The vast majority spoke bluntly about the political situation as soon as we sat in a safe, homely environment.But: such conversations quickly and nonchalantly fell silent in the presence of certain persons.

The political surveillance — for me can only be experienced indirectly by the everyday descriptions of my relatives, because there was surprisingly little (visible) police presence for a dictatorial state — and the somewhat more noticeable lack of economy, both of which were not visible. In my opinion, the subject of discussion in the familiar circle resulted in a greater individual willingness to show solidarity among the people.The extent of trust in friendships takes on a very different significance under such conditions for understandable reasons.

So one found a personal warmth, which I noticed years later only in Latin America – in both cases coupled with a diffuse feeling that i cannot trust public life (for good reason) quite over the way.When I saw the onslaught on the Hohenschönhaus Stasi Central Archive on television almost three and a half years later, I had to think involuntarily about my encounters in what is now Saxony-Anhalt.

Similarly, the lack of availability of anything that went beyond basics quickly pushed to material limits, which had a clearly perceptible effect on the practical helpfulness of people among themselves.And on a well-run informal barter economy: patch haircut against roof.
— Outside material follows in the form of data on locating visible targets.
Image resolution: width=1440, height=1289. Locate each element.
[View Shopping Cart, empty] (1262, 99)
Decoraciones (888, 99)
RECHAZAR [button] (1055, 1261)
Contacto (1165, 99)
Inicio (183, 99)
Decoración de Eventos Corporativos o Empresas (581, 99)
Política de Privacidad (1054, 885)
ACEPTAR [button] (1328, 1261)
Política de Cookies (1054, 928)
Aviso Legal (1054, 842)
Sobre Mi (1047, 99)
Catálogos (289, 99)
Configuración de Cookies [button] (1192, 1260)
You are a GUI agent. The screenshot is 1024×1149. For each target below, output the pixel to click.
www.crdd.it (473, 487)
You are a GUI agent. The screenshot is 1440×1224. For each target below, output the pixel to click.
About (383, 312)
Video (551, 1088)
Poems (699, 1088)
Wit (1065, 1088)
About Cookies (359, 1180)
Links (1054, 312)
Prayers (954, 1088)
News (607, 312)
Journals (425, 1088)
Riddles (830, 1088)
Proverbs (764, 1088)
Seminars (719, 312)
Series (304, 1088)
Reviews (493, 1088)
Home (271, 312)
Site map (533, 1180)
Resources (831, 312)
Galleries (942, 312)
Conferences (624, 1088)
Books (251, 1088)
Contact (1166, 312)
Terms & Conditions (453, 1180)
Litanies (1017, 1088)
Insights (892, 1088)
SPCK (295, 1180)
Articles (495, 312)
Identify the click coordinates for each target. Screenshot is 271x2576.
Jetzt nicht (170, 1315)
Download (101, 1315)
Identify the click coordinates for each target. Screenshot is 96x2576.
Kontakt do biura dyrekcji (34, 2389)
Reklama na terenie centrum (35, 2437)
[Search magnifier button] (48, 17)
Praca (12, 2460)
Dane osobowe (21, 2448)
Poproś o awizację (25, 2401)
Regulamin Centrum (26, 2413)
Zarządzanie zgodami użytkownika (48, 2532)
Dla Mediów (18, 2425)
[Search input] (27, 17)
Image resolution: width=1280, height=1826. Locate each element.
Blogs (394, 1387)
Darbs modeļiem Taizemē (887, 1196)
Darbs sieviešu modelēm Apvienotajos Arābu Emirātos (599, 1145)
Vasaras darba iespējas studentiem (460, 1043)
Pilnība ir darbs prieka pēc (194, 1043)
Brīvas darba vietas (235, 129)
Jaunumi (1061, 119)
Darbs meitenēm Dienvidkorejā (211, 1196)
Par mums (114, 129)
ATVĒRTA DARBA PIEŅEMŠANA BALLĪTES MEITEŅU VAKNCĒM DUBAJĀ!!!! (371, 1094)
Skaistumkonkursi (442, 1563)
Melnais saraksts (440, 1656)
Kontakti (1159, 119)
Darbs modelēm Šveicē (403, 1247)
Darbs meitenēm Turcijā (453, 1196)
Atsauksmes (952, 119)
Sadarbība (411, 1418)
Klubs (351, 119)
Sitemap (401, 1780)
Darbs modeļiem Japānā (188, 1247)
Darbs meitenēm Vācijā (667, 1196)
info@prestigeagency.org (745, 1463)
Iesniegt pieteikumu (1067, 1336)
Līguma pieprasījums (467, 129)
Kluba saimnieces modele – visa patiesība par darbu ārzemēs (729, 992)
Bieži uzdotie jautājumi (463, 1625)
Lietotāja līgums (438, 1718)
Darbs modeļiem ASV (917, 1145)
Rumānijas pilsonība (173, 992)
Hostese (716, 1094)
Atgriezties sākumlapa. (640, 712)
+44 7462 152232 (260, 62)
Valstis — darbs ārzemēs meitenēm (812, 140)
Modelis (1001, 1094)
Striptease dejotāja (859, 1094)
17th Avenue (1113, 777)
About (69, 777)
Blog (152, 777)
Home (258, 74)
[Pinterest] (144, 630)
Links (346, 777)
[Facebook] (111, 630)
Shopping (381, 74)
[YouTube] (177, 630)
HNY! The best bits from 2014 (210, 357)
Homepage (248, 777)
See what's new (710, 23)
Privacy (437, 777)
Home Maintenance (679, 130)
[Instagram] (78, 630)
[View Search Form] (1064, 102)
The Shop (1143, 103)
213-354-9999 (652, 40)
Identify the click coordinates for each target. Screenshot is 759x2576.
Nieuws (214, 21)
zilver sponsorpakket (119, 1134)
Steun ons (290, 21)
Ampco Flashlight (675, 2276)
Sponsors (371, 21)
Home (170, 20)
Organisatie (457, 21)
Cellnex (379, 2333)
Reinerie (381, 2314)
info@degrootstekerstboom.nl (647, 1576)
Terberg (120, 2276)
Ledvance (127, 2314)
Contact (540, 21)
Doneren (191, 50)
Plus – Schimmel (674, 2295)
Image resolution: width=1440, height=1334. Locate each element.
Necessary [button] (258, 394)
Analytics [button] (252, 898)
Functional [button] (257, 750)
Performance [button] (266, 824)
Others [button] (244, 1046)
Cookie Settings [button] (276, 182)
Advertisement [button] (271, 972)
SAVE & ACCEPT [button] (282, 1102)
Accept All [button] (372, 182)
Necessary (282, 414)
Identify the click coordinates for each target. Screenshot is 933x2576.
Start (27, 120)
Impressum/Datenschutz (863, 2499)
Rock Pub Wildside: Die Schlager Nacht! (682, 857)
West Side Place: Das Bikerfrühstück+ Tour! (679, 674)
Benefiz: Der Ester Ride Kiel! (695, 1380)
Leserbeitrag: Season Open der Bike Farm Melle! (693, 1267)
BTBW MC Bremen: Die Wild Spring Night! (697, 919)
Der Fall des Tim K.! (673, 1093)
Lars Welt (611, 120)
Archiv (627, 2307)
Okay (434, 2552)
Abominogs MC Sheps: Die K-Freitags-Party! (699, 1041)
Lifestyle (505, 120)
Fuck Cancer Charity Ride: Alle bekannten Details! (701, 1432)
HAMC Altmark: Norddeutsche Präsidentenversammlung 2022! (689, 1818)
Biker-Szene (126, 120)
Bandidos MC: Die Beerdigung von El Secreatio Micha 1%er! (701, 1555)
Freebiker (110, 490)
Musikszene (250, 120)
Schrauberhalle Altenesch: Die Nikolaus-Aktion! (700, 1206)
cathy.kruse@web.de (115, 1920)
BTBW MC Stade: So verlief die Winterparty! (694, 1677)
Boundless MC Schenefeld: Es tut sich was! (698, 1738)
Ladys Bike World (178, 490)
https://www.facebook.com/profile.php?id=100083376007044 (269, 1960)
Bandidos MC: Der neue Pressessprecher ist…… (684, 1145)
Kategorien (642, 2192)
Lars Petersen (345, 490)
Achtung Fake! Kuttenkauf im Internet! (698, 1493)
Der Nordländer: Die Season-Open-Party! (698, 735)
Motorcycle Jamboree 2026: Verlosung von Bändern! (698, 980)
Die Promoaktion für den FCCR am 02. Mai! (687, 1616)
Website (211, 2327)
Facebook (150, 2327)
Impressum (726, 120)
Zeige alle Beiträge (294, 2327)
Repair spark plugs against faucet. A network of mutual confidentiality and obligations came together to some solidarity against the regime with its aisles (with the exception of its line-loyal profiteers, whom I also met).

My relatives were able to travel to the Soviet Union several times, including the holidays to the Black Sea, and had been to other surrounding states — SSR, Hungary, Bulgaria.I learned some Russian at glasnost time — at a West German high school!— and was able to try out simple conversations with my relatives.

Travel per se therefore seemed to be possible to a certain extent within the Comecon; I had imagined her life more claustrophobic.But they also wanted to know what it was like in Paris. I must confess that I was warmtomy when I heard East German clays, Polish, Czech and Hungarian at the Trocadéro, Piccadilly Circus or the Acropolis in the 1990s. A few years later, as a young man, I was in Sydney, Rio de Janeiro, Singapore and Jerusalem and always had to think about this experience.

The farewell from the relatives was awkward, because one could not possibly show one’s recognizable with a counter-invitation.We only made up for this after the fall of the Berlin Wall, and we noted with regret that there were countless divorces, etc. had come.

It took less than half an hour to get to the border.We had barely been in the GDR for four days — for my mother and I was supposed to stay the only time. West Germany seemed incredibly crowded. There was so much stuffeverywhere !

In retrospect, this was one of my most remarkable journeys — of many.My parents had made many trips with me within Europe; Later I continued this overseas. I have lived in western Canada since the beginning of the 21st century, within sight of the Rocky Mountains. A certain mobility had been a thing for the time of my life; through this trip to a country that is almost locked up as a very young person, I have truly appreciated the value of freedom of movement.

Stuff that you tell your grandchildren at some point.I don’t want to miss the experience!